I walked through indelibly-formed words from “Knowing God,” sentences and even paragraphs that I have read and read again— even memorizing over time because I have read them so often —that I have lived by and with. His deep insights into the nature of wisdom, into the heartaches of life in the world, into the ways that we stumble over knowing how we should live, into the sorrows of everyone’s heart, and into the great grace of being truly known, all have been written into my very being.
But I also remembered when as a young man I traveled far to hear him speak at a gathering of true Catholics, true Orthodox, and true Protestants, each one committed to “mere Christianity” from within the richness of their theological traditions. It was an unusual, even extraordinary time. One morning it was announced that the plenary address for the afternoon’s major session on the challenge of the authority of Scripture within the Catholic Church could not be delivered by the planned-for speaker, a distinguished Catholic scholar, because of illness, but that they were glad to announce that “our good friend, J.I. Packer will speak.” And he did, with great knowledge of a world that was not his as a Protestant and Puritan, but one that he knew as from the inside. That he was trusted by the Catholics to speak for them was very impressive to me; I was astounded, and everyone was graced.
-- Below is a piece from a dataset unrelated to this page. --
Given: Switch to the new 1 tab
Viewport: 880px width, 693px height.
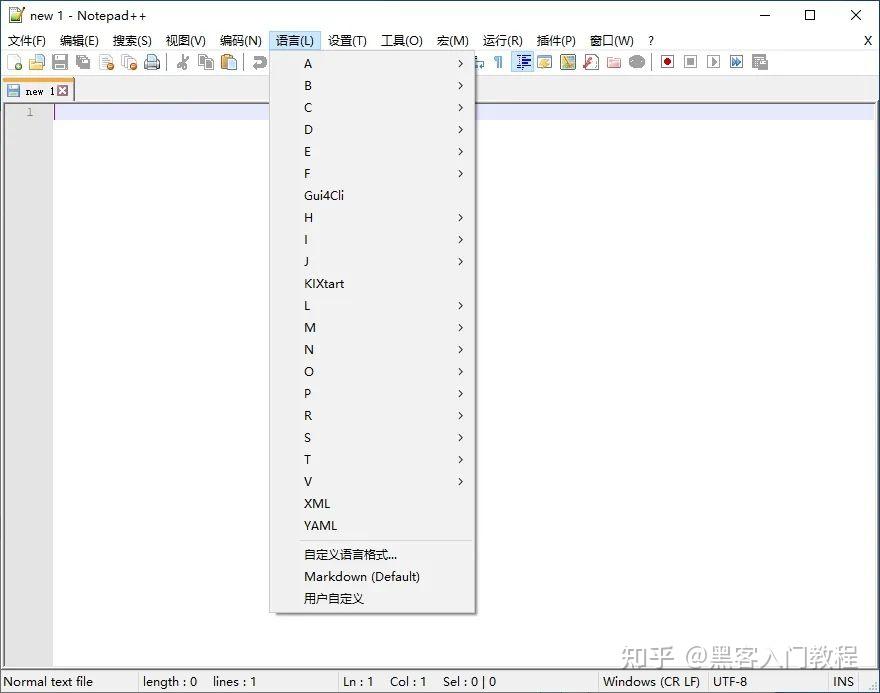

A year later I was driving him somewhere, after having been together for the morning in a session with social and cultural leaders from throughout the city—each having come at my invitation for the privilege of spending a Saturday morning with J.I. Packer—I asked him about his participation in the conference a year earlier. Why were you there? Why did being there matter to you? Of all the words I have heard in the years since then, I remember as if it was this morning him telling me that the older he got the more committed he was to entering into places with people where “a true knowledge of God in Christ was the center.” The words struck me, but it was that he gave flesh to the words that transformed me; I saw them incarnate in his life—and I have lived my life differently because of that.
I reminded him of my invitation to him years earlier to speak in a major gathering for students and their professors on the relationship of “knowing to doing” within the academic world—“Philosophers have interpreted the world in various ways; the point is to change it”—and the profound insight he had into that challenge, eloquently setting forth a rich vision of vocation for those whose labors were within the academy. That he was such a gifted translator, knowing what he knew and able to communicate it far and wide, has deeply affected my own sense of calling.
And I smiled in telling him that I remembered having him in our home a long time ago, having invited some folks who would proverbially “die” for the gift of spending a lingering lunch with J.I Packer. To my surprise he knew each person’s name within a few minutes, speaking personally to everyone, making sure that each one knew he or she was known. In his own life he lived the conviction that “knowing” was not the same as “knowing about,” and I have not forgotten.
The stories went on because I wanted him to know that his gift to me of “over the shoulder, and through the heart” learning was woven into the very reason I was there that day, entering into days alongside him, speaking about things that mattered to all of us. I was not him and was never going to be. But me being me was somehow blessed because he had gracefully been my teacher, allowing me to “come and see” what it meant to know God, and to know the world made by God. That is the truest teaching for everyone everywhere.
As I said to him that day, “thank you seems small”—but it was from my heart, and today it still is.